Objective: Providing care to a loved one with dementia and the death of that loved one are generally considered two of the most stressful human experiences. Each puts family caregivers at risk of psychologic morbidity. Although research has suggested that religious beliefs and practices are associated with better mental health, little is known about whether religion is associated with better mental health in family caregivers. Our objective, then, is to explore the relationship between religion and mental health in active and bereaved dementia caregivers.
Methods: A total of 1,229 caregivers of persons with moderate to severe dementia were recruited from six geographically diverse sites in the United States and followed prospectively for up to 18 months. Three measures of religion: 1) the frequency of attendance at religious services, meetings, and/or activities; 2) the frequency of prayer or meditation; and 3) the importance of religious faith/spirituality were collected. Mental health outcomes were caregiver depression (Center for Epidemiological Studies-Depression [CES-D] scale) and complicated grief (Inventory of Complicated Grief [ICG]).
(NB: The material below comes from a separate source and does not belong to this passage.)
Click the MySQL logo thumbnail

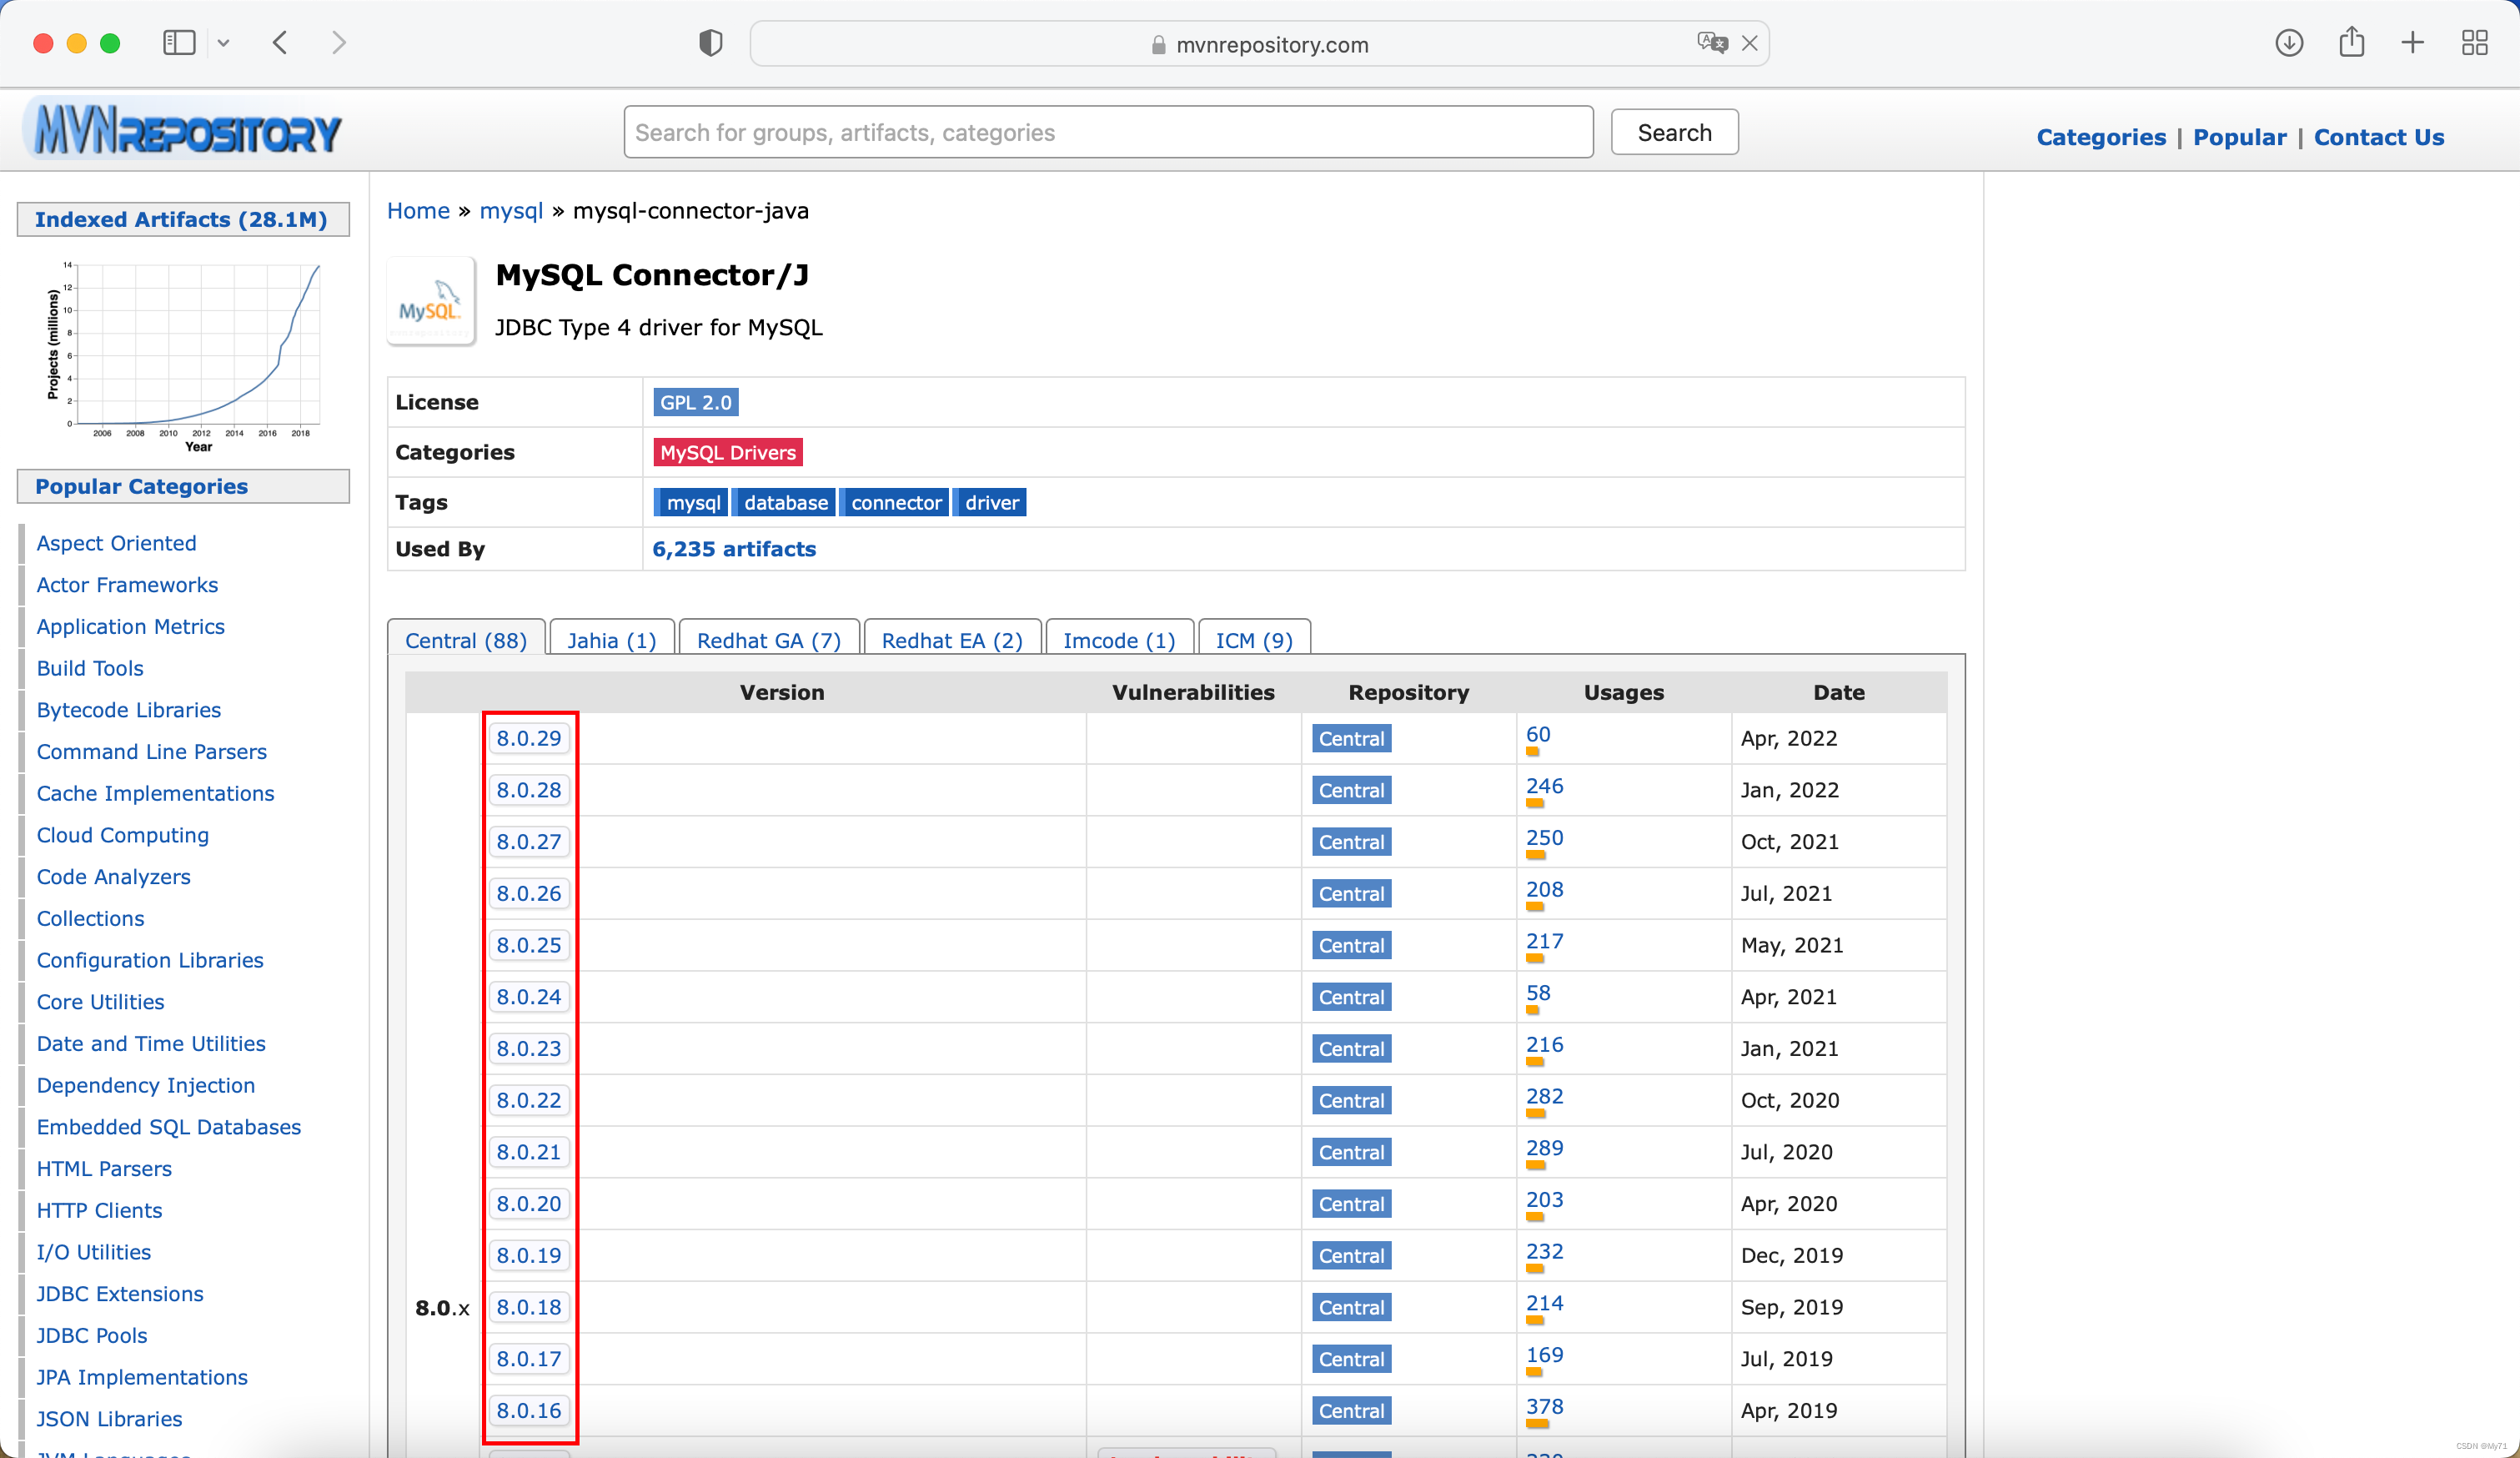coord(431,301)
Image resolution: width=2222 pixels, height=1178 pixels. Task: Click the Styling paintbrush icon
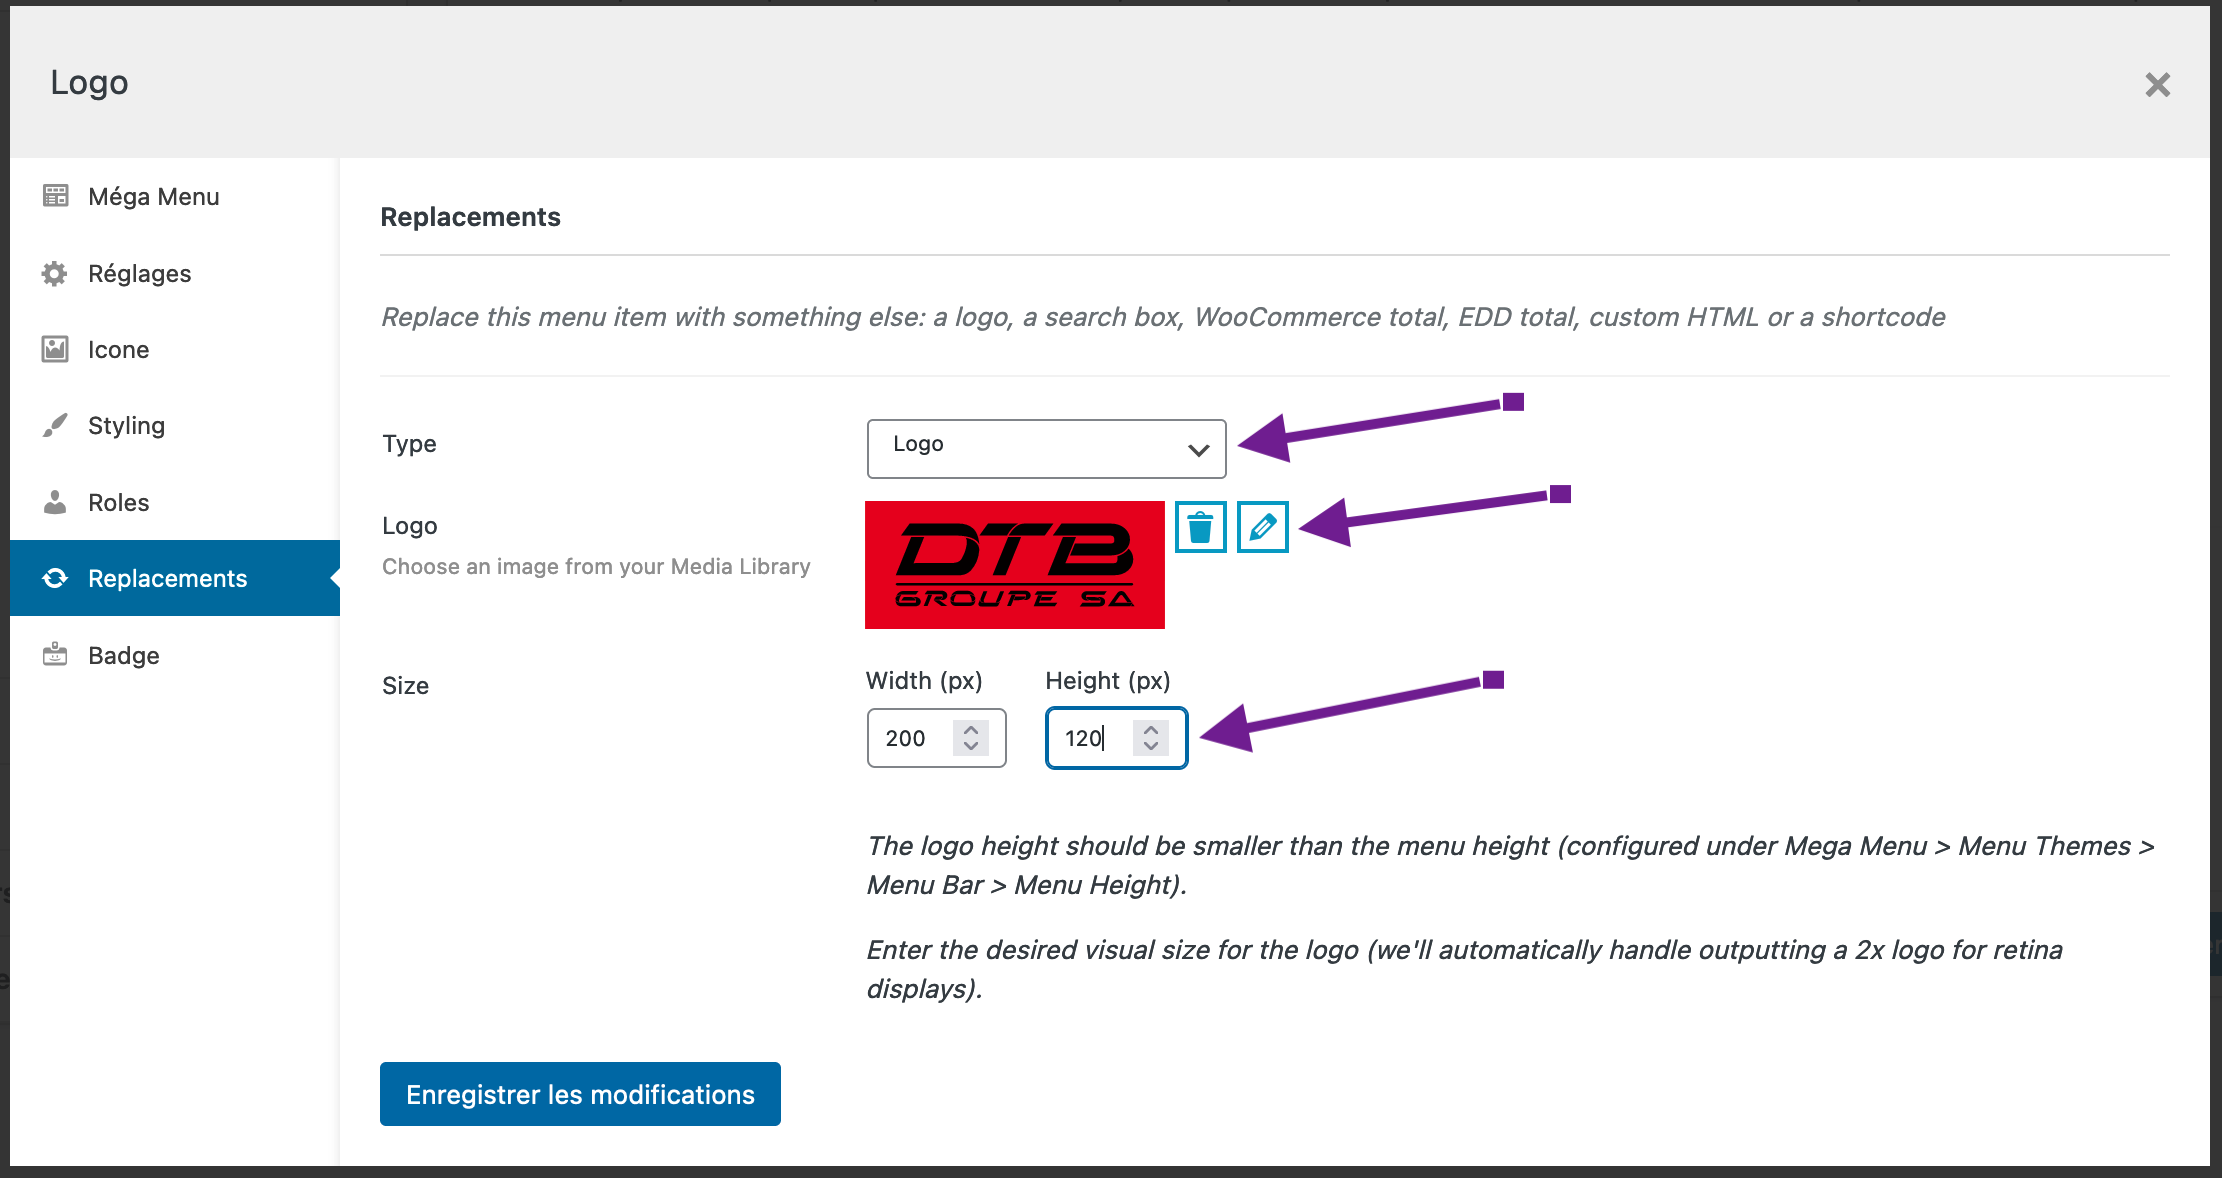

Results: Religious beliefs and practices were important to the majority of caregivers. After controlling for significant covariates, the three measures of religion were associated with less depressive symptoms in current caregivers. Frequent attendance was also associated with less depression and complicated grief in the bereaved.
Conclusions: Religious beliefs and practices, and religious attendance in particular, are associated with better mental health in family caregivers of persons with dementia.